Mysteries of the Red Baron

Excerpted from Myths and Mysteries of the Great War in the Air, Part 2 by O’Brien Browne. Published in World War One Illustrated #2, Summer 2014. This issue is still available for purchase here. This issue also included an introductory game: Assassination in Sarajevo that you can play solitaire. Read more about the other issues of WWOI and our projects here. Help us to preserve the stories of this critical period of history. Here’s how.

Red BaronMost myths of the Great War in the air center on Manfred Freiherr von Richthofen, Germany’s famous “Red Baron.” Among the most persistent:

  • He had all his aircraft painted red.
  • He flew a triplane with a white cowling and white wheel hubs.
  • He was secretly married.
  • He disliked women.
  • He was homosexual.
  • He was a terrible pilot.
  • He was cold and cruel.
  • He flew airplanes custom made for him.
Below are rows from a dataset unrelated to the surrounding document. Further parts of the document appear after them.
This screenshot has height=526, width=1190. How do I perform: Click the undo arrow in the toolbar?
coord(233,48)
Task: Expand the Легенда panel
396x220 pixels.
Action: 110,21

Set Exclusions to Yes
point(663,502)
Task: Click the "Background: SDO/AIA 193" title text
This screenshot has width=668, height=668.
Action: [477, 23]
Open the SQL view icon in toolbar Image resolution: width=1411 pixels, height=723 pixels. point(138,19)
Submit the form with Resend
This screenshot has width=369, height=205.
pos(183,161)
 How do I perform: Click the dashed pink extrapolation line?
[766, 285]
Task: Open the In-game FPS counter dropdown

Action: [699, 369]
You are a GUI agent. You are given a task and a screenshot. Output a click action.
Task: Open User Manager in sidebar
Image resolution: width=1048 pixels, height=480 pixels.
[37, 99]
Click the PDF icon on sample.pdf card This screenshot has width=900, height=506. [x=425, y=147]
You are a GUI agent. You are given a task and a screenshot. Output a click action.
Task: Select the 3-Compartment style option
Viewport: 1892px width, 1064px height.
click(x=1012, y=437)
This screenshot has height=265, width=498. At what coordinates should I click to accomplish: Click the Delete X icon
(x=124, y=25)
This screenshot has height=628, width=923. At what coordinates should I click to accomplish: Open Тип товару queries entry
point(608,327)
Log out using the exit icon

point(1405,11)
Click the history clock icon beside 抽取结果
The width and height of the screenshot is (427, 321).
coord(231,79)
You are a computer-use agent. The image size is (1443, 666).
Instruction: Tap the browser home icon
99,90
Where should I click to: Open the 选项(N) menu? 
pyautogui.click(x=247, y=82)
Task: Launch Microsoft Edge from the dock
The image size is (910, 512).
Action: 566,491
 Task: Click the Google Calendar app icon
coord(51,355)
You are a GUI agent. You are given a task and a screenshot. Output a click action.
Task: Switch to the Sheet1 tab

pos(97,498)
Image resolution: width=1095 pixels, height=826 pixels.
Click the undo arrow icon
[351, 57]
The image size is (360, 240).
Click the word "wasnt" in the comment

All of this is rumor or simply wrong.

Who Shot Down the Red Baron?

Various reports stated that Richthofen was 24, 25 or 26 when killed. He was born on May 2, 1892 and killed on 21 April 1918. He was 25 when he died.

About the controversy still raging over who shot him down—pilot Roy Brown or Australian infantrymen— we will never know for sure and it is therefore incorrect to claim one or the other with certainty.